Data in this exercise START
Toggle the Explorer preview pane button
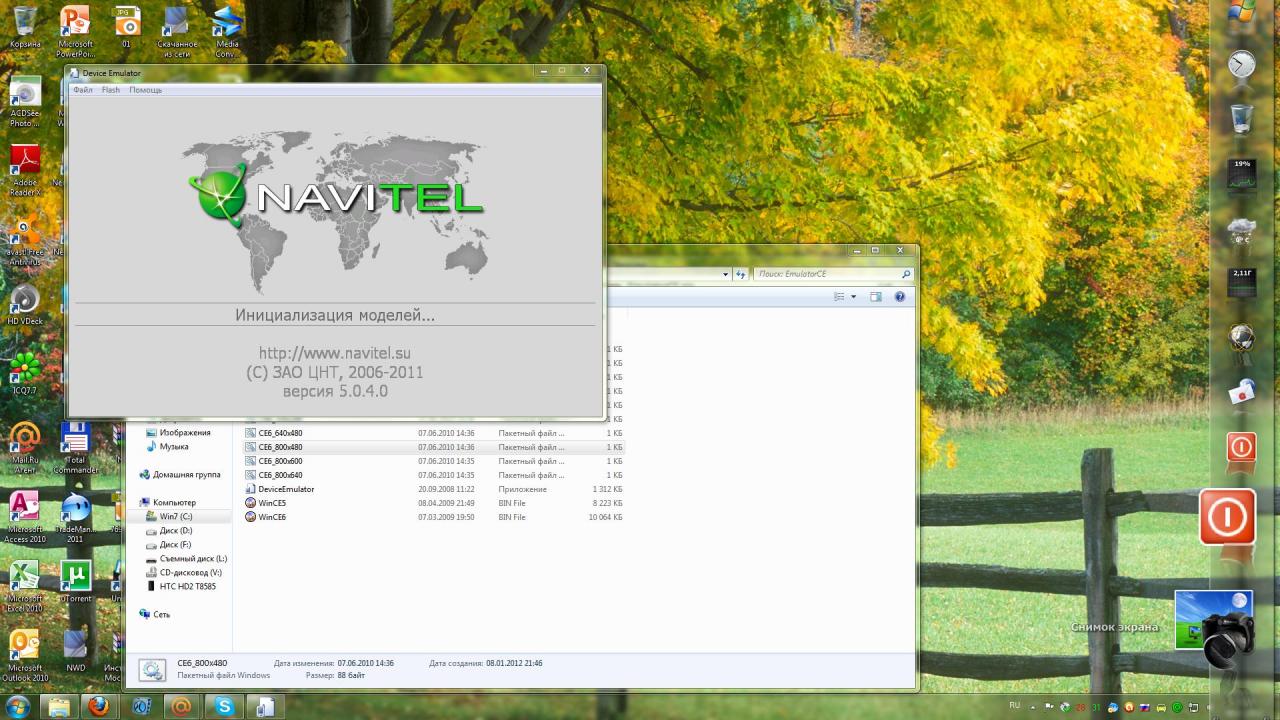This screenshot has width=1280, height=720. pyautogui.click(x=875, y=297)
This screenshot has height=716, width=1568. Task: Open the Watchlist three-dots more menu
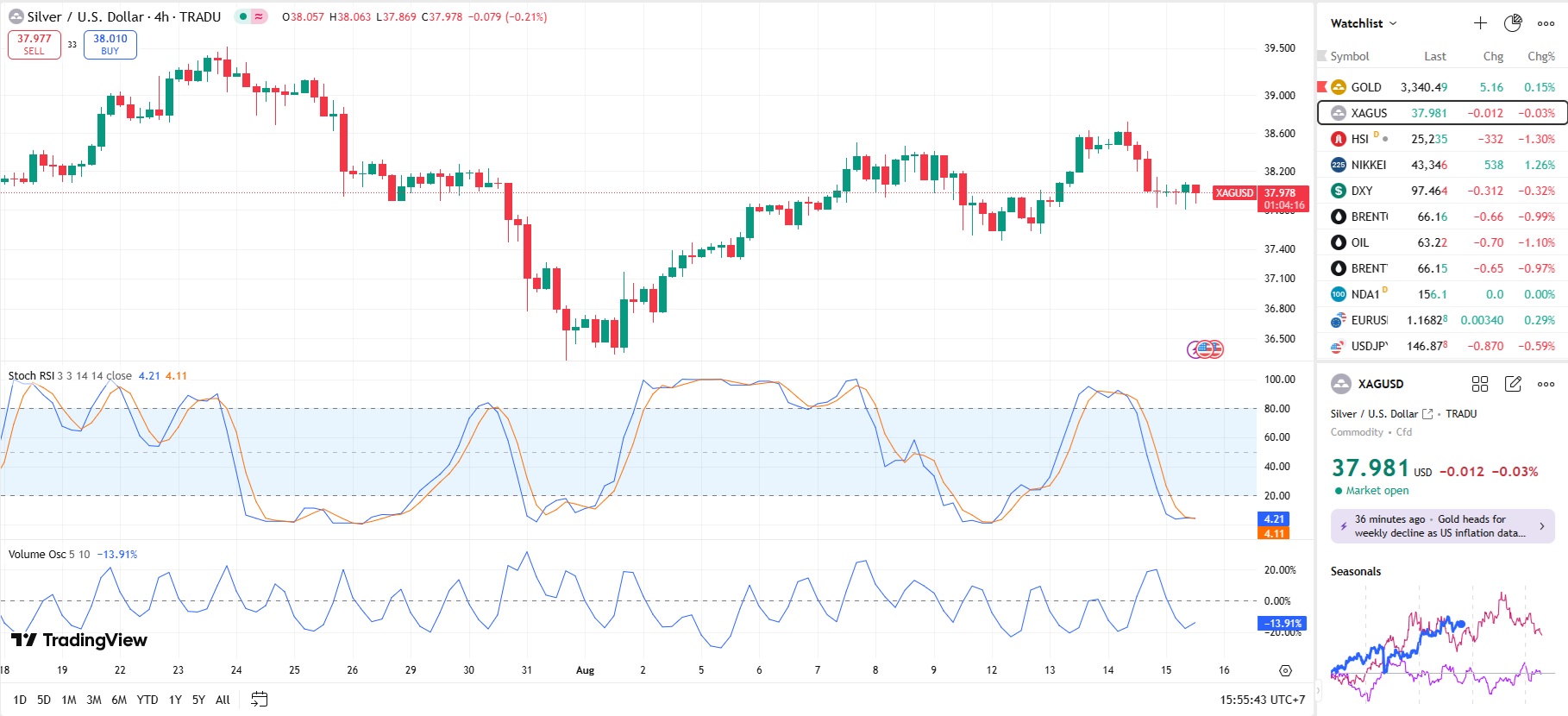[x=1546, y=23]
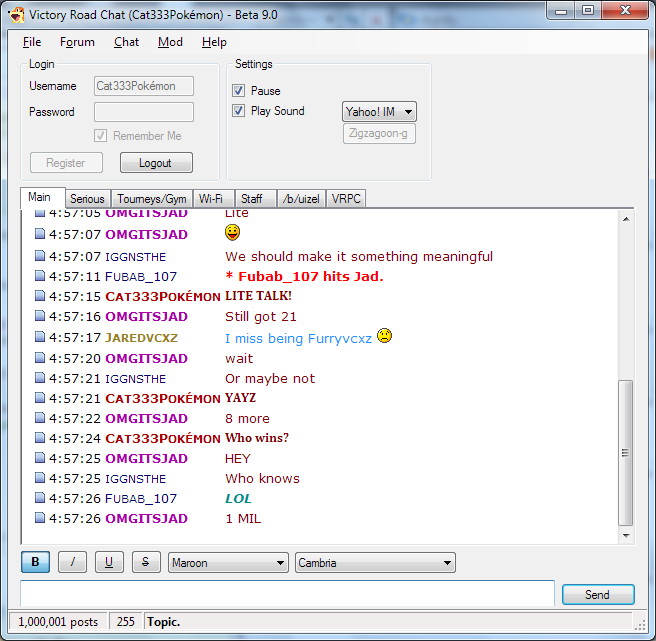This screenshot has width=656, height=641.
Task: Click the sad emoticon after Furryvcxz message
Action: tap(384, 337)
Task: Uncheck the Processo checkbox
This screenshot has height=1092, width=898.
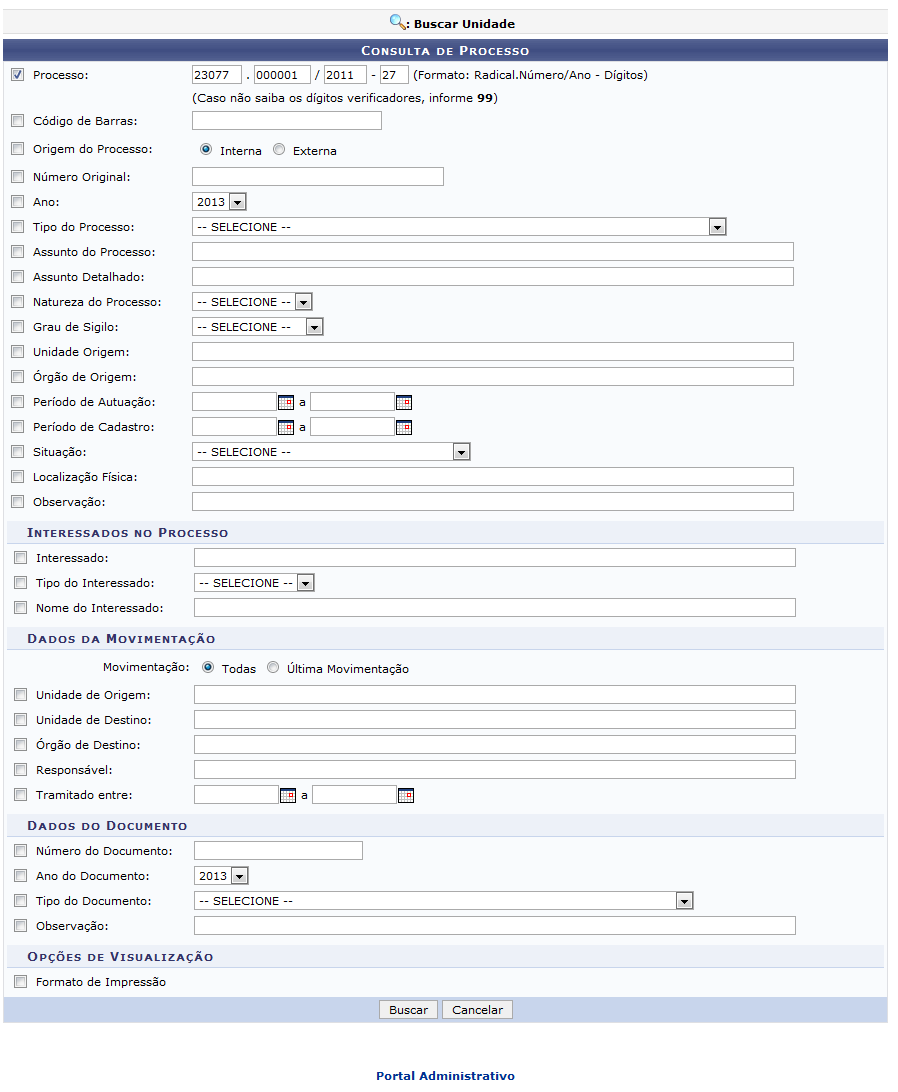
Data in this exercise END
Data in this exercise START
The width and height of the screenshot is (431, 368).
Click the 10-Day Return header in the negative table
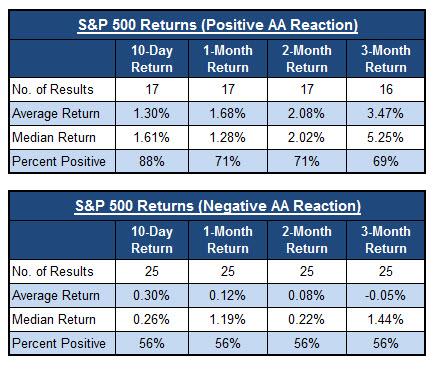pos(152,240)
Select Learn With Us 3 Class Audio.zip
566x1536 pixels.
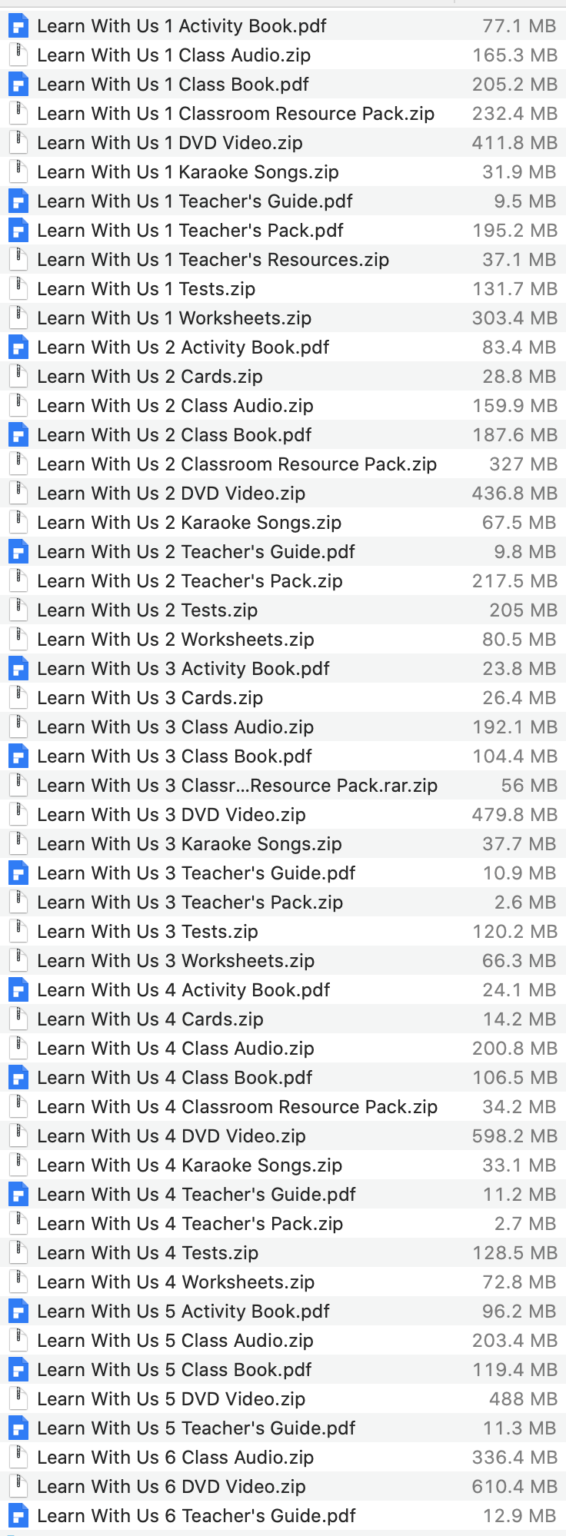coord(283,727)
Data in this exercise END
Data in this exercise START
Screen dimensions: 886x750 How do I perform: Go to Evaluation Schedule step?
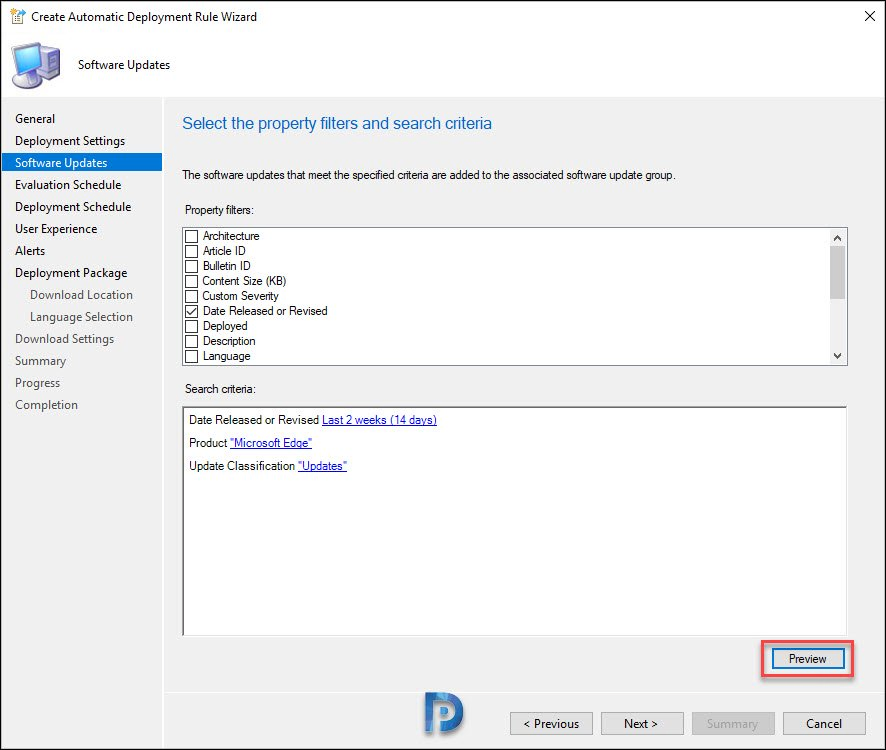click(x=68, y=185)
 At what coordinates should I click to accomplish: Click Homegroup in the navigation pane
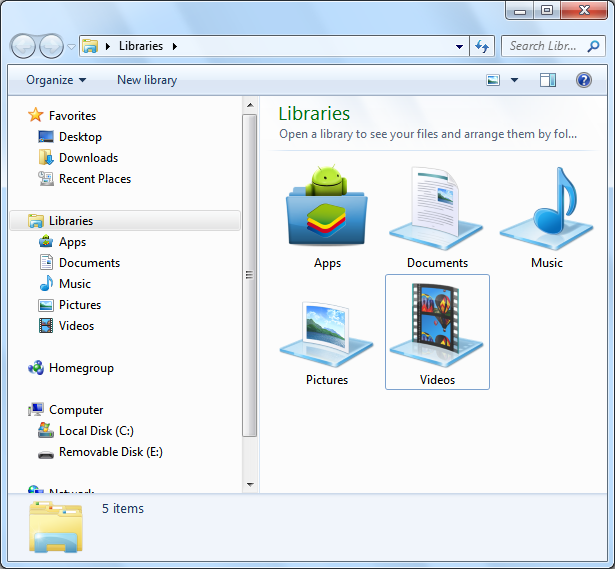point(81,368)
Data in this exercise END
▶ [Problem]:
When you reach the line with "Task: Uncheck the Processo checkbox" in the records above, start writing out lines exactly, and stop once the line with "This screenshot has height=1092, width=898." has been written; include nothing else.

▶ [Output for this exercise]:
Task: Uncheck the Processo checkbox
This screenshot has height=1092, width=898.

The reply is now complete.